Table 1. Related work on inertial-visual fusion (OS, FFT, OFP, OPSP, SE, DFSV, KF, DKF, EKF, UKF, Gyro, Mag and Acc stand for Orientation Source, Fusion Filter Type, Orientation-aided Feature points, Orientation and Position in the Same Process, Scale Estimation, Dimension of Filter’s State Vector, Kalman Filter, Decentralized Kalman Filter, Extended Kalman Filter, Unscented Kalman Filter, Gyroscope, Magnetometer and Accelerometer respectively; x—No and √—Yes).

3. Sensors

This section introduces some preliminary notations and definitions for the camera and integrated visual-inertial (vIMU) system. For brevity and clarity, Table 2 gives the definitions of mathematical symbols and variables.

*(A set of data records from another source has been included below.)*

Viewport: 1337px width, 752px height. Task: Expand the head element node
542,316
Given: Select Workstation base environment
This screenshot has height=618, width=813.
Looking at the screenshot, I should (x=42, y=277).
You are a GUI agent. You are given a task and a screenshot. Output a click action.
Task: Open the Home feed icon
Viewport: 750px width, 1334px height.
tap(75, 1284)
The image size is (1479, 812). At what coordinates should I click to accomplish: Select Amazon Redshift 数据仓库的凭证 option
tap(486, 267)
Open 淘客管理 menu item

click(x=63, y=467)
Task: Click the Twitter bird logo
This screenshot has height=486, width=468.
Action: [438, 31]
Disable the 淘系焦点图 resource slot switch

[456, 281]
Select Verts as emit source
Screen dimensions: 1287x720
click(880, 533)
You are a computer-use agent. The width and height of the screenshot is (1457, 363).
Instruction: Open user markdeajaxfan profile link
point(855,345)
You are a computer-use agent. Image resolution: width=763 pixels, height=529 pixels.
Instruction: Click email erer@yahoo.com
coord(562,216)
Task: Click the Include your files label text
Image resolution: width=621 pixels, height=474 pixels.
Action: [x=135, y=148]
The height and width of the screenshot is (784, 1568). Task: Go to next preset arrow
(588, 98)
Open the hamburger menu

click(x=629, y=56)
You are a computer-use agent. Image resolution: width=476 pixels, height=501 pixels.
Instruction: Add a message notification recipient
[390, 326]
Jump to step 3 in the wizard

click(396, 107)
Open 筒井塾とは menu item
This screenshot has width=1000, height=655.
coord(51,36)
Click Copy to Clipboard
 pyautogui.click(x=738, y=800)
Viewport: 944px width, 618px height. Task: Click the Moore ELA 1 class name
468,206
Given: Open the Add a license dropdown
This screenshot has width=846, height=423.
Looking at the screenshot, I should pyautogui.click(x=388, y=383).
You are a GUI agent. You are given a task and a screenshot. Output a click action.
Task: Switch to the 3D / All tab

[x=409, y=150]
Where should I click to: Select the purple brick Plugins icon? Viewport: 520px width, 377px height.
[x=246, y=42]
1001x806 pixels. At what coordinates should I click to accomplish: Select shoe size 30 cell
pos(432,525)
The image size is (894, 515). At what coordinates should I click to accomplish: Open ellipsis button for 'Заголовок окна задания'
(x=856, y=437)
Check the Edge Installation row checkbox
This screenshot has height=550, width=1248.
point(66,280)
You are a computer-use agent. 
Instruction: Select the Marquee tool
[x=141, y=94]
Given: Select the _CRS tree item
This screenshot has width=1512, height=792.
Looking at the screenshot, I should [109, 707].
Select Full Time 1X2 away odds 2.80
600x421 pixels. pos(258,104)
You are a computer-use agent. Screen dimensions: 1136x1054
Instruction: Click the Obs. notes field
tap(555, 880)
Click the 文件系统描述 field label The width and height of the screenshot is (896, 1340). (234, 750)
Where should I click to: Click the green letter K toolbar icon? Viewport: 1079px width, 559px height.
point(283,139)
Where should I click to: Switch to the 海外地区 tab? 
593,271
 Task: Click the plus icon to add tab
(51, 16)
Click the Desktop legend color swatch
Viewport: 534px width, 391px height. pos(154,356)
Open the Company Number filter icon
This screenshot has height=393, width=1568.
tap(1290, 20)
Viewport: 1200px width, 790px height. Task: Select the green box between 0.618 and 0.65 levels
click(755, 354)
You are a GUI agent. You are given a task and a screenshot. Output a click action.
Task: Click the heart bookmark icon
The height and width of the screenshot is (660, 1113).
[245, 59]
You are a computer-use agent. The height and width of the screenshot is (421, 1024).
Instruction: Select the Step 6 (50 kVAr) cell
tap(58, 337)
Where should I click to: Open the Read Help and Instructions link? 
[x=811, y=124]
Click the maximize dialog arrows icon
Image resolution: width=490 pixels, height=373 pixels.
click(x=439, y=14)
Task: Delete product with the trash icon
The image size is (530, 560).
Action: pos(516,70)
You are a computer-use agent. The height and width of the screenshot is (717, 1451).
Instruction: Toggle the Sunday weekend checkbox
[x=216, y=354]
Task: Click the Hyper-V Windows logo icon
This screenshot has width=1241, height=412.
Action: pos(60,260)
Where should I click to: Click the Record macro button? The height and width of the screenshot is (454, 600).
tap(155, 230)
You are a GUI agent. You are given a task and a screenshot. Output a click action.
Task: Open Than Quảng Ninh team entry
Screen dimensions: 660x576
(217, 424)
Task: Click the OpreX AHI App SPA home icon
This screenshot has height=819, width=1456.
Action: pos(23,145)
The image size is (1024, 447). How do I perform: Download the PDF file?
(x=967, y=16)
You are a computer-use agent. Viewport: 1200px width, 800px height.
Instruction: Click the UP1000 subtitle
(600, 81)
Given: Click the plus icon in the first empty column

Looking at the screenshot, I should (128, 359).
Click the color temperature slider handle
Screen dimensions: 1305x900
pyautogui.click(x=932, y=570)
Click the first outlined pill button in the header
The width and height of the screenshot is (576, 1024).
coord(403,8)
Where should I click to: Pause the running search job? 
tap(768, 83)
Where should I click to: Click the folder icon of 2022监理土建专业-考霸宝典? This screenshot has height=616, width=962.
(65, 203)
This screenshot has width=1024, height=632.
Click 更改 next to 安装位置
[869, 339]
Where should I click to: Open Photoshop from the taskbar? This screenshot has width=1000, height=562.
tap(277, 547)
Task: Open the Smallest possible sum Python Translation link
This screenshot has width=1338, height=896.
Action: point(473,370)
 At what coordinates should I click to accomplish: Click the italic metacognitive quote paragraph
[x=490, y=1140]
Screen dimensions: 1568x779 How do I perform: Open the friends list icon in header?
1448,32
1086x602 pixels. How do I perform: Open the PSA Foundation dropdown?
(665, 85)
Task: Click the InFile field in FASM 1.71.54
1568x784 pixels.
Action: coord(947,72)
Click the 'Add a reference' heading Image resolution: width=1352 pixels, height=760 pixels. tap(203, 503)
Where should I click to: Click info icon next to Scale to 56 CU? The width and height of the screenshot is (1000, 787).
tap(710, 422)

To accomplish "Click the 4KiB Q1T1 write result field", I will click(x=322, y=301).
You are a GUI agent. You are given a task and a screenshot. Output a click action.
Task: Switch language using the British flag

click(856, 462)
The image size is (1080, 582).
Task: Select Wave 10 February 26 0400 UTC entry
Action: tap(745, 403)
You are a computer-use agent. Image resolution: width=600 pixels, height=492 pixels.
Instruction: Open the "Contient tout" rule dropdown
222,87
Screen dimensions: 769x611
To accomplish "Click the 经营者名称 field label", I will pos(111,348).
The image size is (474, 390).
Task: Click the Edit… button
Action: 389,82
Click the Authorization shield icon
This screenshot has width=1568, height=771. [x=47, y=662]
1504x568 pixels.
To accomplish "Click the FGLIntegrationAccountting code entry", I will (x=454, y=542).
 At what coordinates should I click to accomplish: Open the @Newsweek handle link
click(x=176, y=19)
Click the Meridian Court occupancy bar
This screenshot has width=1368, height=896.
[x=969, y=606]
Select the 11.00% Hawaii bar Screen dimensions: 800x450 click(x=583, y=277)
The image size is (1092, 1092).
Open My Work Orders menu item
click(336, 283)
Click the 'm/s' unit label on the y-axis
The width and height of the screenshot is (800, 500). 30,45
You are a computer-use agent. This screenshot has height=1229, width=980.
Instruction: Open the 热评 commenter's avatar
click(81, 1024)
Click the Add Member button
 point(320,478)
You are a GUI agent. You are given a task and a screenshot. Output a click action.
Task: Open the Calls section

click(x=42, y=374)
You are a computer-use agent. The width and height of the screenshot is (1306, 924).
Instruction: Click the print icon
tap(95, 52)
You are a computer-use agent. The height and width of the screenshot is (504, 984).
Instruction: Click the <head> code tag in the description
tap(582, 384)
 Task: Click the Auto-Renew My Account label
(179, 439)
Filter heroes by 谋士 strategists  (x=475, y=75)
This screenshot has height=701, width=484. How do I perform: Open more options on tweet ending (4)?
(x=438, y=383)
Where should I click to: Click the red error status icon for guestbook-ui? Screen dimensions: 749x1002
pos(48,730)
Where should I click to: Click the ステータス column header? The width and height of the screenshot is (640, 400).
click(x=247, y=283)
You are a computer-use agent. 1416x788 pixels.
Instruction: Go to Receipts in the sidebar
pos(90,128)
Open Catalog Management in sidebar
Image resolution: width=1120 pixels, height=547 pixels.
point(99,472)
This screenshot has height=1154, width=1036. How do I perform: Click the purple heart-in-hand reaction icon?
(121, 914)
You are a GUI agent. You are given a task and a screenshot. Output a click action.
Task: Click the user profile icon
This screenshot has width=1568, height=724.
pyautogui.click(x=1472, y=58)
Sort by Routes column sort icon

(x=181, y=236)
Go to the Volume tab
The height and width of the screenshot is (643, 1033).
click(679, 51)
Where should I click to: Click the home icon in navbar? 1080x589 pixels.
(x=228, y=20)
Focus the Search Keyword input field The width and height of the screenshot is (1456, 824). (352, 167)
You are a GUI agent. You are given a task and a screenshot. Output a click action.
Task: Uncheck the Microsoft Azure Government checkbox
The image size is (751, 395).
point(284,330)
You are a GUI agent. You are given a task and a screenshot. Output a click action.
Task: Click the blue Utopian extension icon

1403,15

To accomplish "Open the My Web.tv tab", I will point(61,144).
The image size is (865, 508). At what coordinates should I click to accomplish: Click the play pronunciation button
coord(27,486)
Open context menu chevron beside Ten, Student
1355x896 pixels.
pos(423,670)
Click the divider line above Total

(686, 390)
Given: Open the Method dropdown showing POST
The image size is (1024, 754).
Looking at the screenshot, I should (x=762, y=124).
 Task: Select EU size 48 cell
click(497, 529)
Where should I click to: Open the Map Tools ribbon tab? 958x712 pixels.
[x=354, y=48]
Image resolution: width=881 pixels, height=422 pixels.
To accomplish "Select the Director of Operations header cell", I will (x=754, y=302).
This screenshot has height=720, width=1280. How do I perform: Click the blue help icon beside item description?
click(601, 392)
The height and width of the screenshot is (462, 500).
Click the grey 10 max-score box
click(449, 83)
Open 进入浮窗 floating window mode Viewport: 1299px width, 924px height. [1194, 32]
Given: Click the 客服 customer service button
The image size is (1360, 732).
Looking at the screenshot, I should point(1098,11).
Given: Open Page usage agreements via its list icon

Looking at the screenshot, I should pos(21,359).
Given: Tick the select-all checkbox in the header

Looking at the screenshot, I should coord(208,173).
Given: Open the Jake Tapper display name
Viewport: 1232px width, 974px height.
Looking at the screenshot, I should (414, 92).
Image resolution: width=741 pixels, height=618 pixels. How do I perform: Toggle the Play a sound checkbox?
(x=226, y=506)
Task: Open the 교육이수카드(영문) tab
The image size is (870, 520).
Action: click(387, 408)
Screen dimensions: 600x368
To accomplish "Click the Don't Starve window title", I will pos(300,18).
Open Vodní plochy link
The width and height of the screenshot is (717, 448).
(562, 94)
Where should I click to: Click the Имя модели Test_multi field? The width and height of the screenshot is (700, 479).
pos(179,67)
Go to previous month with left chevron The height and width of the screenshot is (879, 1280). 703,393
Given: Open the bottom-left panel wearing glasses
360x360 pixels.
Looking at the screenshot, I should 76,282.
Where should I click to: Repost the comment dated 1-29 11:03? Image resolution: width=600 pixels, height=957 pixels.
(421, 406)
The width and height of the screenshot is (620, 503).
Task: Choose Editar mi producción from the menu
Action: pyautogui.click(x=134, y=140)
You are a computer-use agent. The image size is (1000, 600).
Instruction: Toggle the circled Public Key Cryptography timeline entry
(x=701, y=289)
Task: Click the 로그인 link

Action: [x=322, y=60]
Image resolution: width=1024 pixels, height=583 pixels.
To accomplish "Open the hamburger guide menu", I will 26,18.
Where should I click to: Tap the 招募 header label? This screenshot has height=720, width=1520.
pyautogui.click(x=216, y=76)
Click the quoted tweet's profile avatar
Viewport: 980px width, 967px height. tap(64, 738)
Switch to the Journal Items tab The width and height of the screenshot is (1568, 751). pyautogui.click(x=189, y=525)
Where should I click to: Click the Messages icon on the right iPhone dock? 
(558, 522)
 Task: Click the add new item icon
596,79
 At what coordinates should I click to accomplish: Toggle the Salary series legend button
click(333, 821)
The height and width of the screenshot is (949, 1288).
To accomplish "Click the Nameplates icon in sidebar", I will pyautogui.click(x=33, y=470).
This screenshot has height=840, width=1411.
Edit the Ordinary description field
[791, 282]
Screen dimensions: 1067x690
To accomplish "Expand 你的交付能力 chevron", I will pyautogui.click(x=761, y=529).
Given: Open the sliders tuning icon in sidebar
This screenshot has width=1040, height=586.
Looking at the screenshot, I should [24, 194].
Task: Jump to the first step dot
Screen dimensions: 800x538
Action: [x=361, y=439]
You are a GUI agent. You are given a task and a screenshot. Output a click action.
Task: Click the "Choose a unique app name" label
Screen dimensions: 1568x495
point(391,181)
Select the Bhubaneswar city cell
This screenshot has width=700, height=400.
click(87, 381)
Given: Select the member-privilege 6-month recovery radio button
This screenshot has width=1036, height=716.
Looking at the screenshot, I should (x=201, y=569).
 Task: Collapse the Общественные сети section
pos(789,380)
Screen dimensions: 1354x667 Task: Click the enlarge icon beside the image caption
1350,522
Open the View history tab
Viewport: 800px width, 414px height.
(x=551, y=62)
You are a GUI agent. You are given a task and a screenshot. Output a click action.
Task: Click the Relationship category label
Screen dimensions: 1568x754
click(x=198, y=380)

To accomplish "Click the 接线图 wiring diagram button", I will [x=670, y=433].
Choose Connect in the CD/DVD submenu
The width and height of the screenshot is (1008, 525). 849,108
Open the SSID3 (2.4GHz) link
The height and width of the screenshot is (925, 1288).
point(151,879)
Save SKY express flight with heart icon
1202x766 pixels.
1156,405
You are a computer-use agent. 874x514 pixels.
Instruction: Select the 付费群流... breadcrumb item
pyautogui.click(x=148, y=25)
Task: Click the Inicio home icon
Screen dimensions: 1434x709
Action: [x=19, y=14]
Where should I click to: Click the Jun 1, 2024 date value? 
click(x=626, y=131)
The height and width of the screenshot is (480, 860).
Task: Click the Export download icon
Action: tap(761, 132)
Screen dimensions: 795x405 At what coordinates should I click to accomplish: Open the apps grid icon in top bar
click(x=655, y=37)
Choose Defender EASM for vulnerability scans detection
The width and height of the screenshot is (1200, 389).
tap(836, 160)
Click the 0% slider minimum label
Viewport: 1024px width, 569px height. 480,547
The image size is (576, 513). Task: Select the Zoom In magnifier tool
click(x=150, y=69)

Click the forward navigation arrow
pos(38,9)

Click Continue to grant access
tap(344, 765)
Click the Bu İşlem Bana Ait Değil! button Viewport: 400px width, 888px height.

Table 2. Definitions of mathematical symbols and variables.

3.1. Camera

3.1.1. Camera Model

A camera is a mapping between the 3D world and a 2D image, so the most specialized and simplest camera modle, called the basic pinhole camera model [10], is used here to deduce the mapping between a point in 2D image coordinate system and a point in 3D camera coordinate system. Under this model, a 3D point

M^{c} = {(X, Y, Z)}^{T}

in the camera coordinate system c is mapped to the 2D point

m^{i} = {(x, y)}^{T}

in the image coordinate system i, which is located on the image plane (

Z = f

). A line joining the point

M^{c}

to the center of projection (called camera centre) meets the image plane illustrated in Figure 3. Based on triangle similarity, the relationship between

m^{i}

and

M^{c} = (X, Y, Z)

is given in Label (1):

\begin{matrix} x & = & f X / Z, \\ y & = & f Y / Z, \end{matrix}

(1)

where f denotes the focal length. Based on the representation of homogeneous coordinates, Label (1) can be rewritten as a linear mapping using a matrix representation denoted in Label (2):

\begin{matrix} Z * [\begin{matrix} x \\ y \\ 1 \end{matrix}] = [\begin{matrix} f & 0 & 0 & 0 \\ 0 & f & 0 & 0 \\ 0 & 0 & 1 & 0 \end{matrix}] * [\begin{matrix} X \\ Y \\ Z \\ 1 \end{matrix}] . \end{matrix}

(2)

Figure 3. left: the relationship between the camera and image coordinates and between the camera and world coordinates; right: side view of the left figure is used to derive the relationship between the camera and image coordinates based on the principle of similarity.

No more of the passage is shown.